=== WORK REQUEST ===
Transcribe every entry verbatim; omit pictures.

=== DATA RECORDS ===
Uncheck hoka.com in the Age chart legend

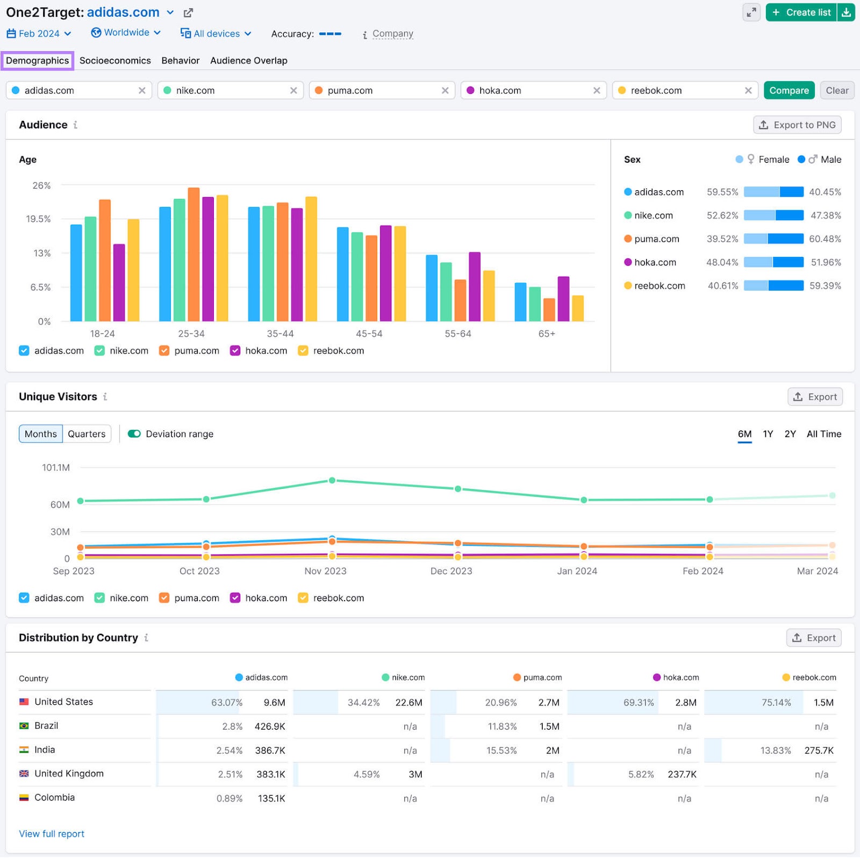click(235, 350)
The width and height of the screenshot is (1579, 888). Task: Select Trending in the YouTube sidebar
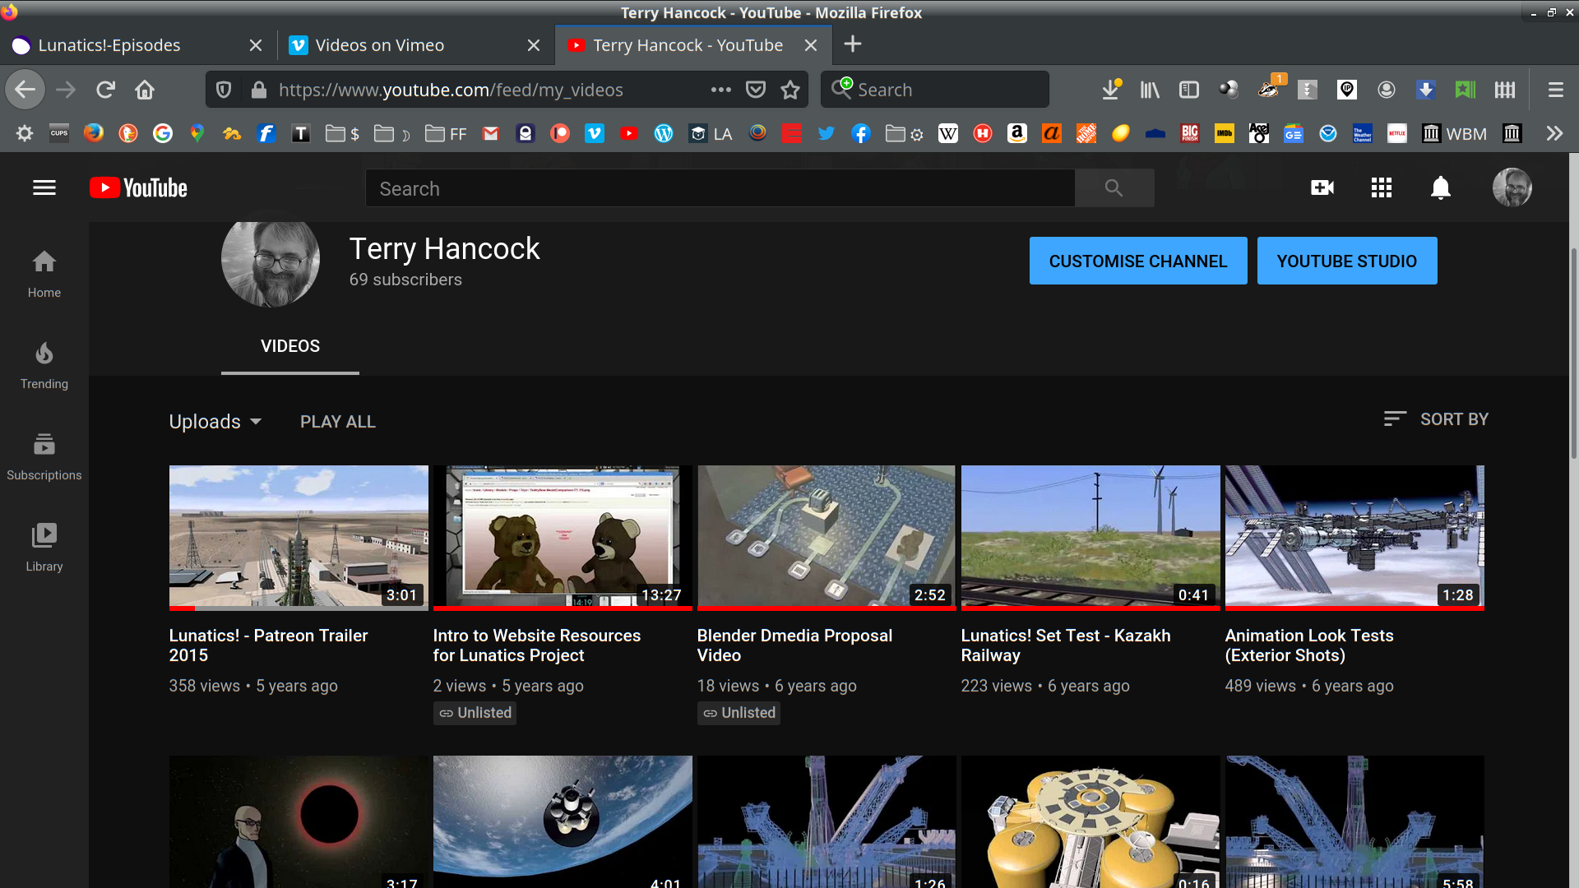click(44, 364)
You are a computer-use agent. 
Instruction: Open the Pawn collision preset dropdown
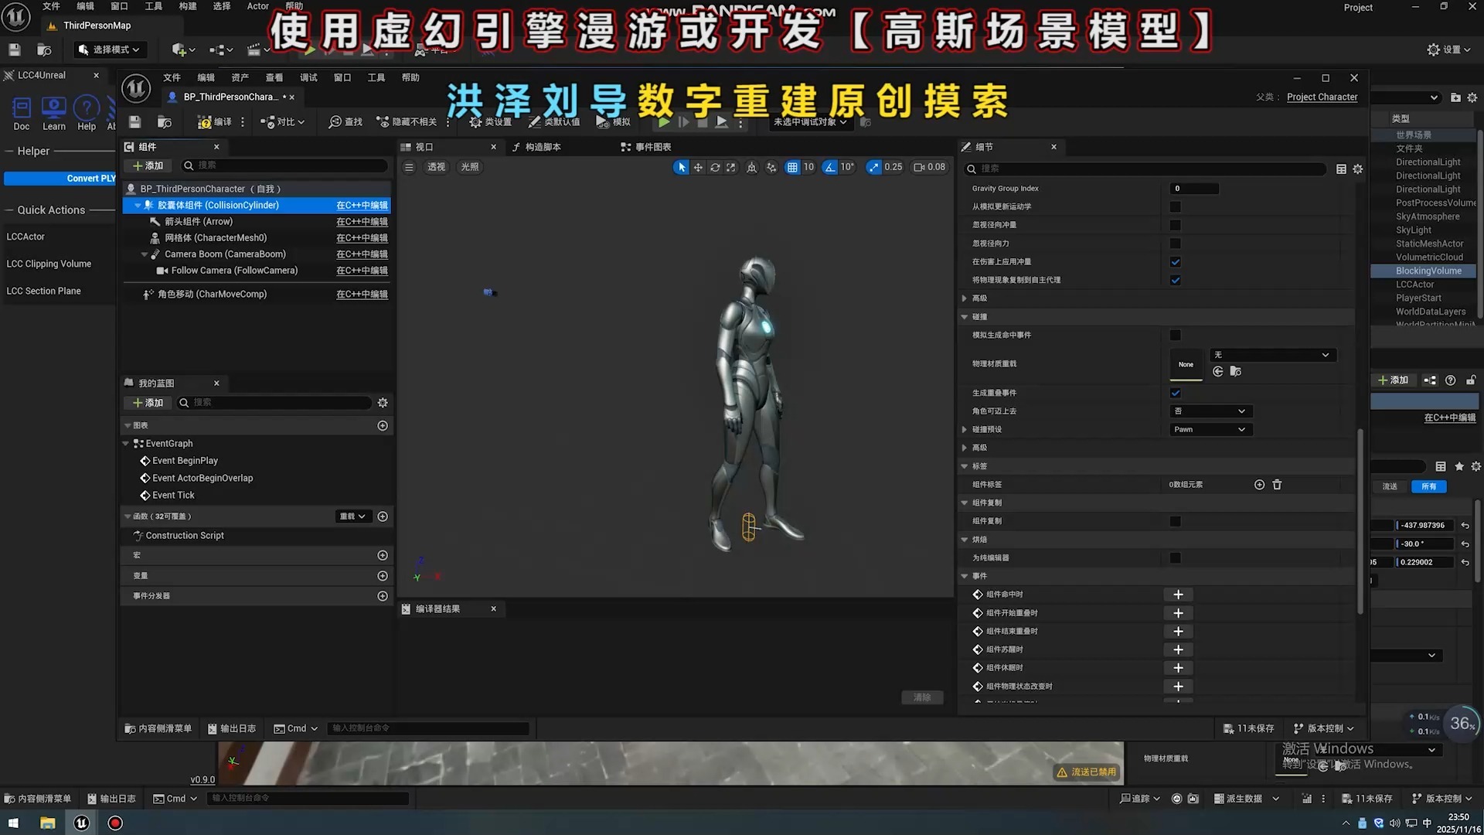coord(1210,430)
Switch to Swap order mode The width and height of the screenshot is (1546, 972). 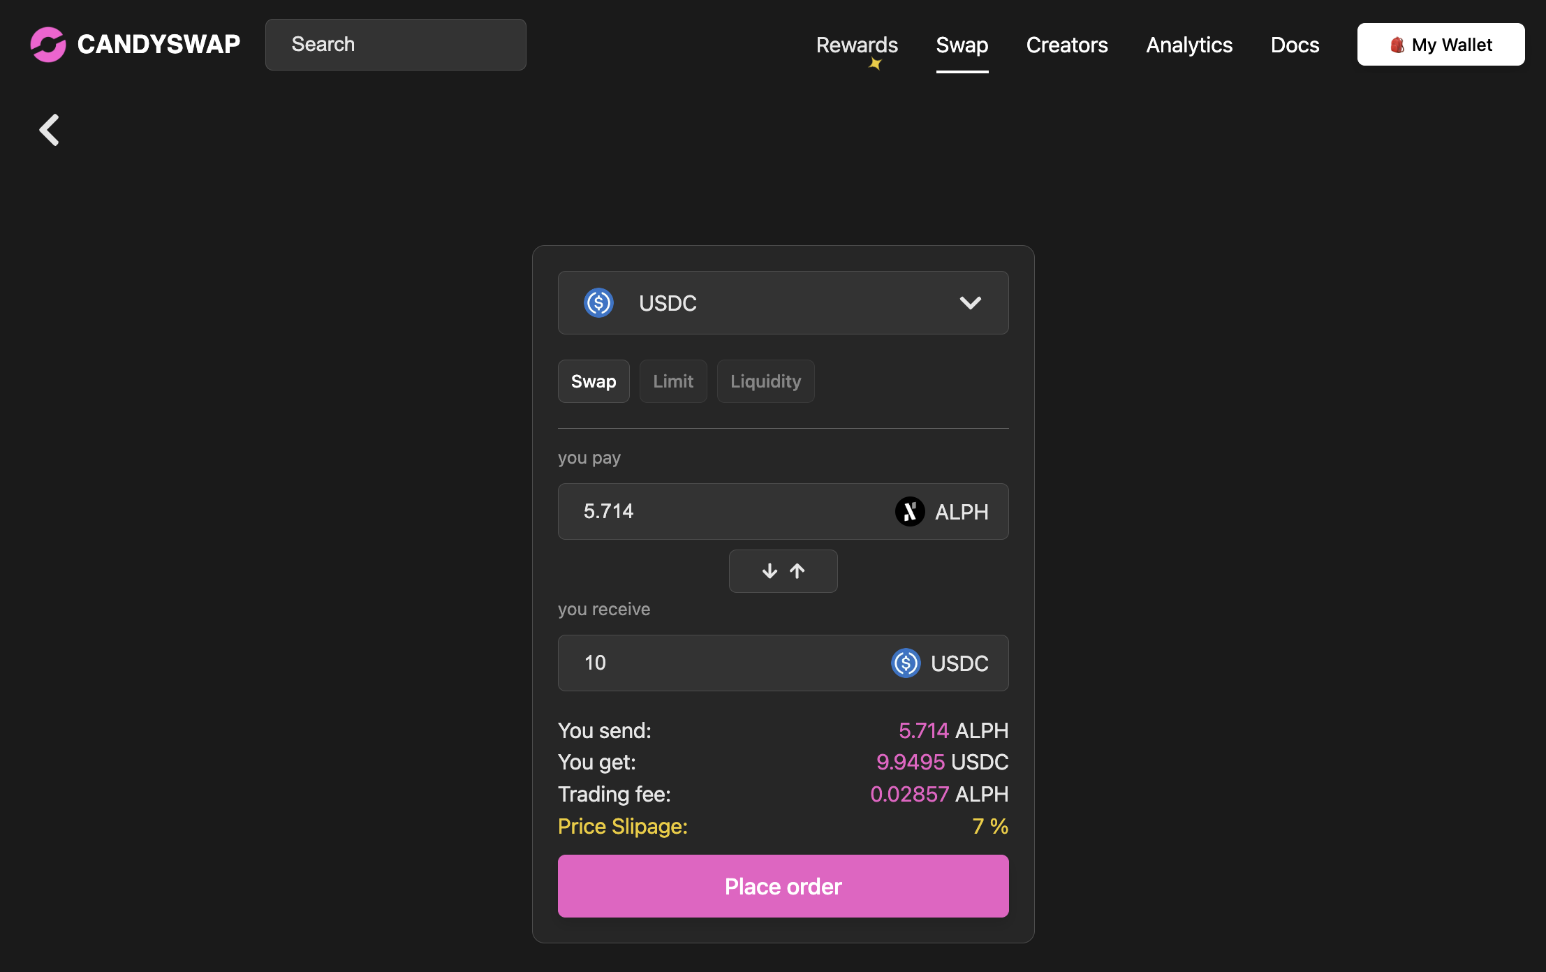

=== ANSWER SECTION ===
Uncheck hoka.com in the Age chart legend

click(235, 350)
The width and height of the screenshot is (1579, 888). Task: Select Trending in the YouTube sidebar
click(44, 364)
You are a computer-use agent. 
Instruction: Open the Pawn collision preset dropdown
coord(1210,430)
Switch to Swap order mode The width and height of the screenshot is (1546, 972). 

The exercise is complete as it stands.